FirenzeArno · 23/09/2019 14:27

A few months ago I rescued a rose tree from a clearance bin in The Range. It had a bare trunk with one stem at the top with 3 leaves on it. About 3 feet tall. DP laughed at its sorry state but we planted it anyway.

A few months later now and it has come on beautifully and has filled out with lots of droopy (but healthy!) stems with tiny dark green waxy looking leaves and blossomed with little pink roses. It started to look like a weeping rose tree (if that's a thing!)

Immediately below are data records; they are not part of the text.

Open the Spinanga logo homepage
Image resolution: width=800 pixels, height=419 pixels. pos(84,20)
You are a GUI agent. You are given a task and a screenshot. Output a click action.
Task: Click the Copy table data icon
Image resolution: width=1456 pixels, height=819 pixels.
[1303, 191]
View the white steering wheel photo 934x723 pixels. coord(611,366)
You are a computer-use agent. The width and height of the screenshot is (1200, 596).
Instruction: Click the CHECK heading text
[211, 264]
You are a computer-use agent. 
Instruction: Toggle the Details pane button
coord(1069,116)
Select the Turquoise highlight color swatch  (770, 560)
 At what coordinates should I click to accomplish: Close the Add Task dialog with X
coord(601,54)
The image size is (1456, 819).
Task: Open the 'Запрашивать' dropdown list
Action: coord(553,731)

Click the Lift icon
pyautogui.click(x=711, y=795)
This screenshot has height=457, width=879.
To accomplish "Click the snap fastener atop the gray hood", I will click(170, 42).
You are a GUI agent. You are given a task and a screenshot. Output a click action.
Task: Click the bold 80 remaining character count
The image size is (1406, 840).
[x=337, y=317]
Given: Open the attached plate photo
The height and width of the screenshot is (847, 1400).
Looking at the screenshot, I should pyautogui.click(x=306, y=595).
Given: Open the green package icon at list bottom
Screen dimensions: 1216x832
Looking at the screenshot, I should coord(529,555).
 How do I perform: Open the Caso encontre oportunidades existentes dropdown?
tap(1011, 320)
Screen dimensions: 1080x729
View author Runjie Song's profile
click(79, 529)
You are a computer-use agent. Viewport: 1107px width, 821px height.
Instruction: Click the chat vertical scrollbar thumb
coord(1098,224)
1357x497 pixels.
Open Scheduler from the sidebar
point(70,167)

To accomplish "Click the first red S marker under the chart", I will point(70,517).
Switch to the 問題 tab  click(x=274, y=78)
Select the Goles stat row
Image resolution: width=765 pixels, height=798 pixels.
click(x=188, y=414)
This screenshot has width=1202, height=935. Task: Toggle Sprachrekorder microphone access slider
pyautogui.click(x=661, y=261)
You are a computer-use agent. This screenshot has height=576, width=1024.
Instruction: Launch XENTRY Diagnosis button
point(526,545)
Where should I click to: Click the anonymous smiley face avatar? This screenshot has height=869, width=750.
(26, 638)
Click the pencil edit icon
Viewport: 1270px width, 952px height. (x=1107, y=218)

However over the past few weeks another stem has started to grow off the main trunk and grow straight upwards. This stem has different leaves. They are much larger, rough to touch. Much like the leaves on a bunch of shop bought roses. This stem hasn't flowered, has large thorns on it and grows about an inch - 2 inches every week so the overall tree is about 6 foot tall now and keeps going.

Anyone know why this plant looks to have two completely different breeds of plant growing out of it? Should I remove the large straight up stem?

Thanks!

OP posts:
bellinisurge · 23/09/2019 14:29

I think (non expert here) that roses are often grafted onto a different root stock. What's coming through is the rose from the rootstock. At least I think that's what has happened.

ErrolTheDragon · 23/09/2019 14:38

One of the stems is the rootstock, which is often something similar to a briar rose. I'm not quite sure from your description which is which though! Do you have any photos?

NanTheWiser · 23/09/2019 16:36

Agree, it's a sucker from the rootstock its grafted on, which needs to be removed by tugging it cleanly off the base (not cut).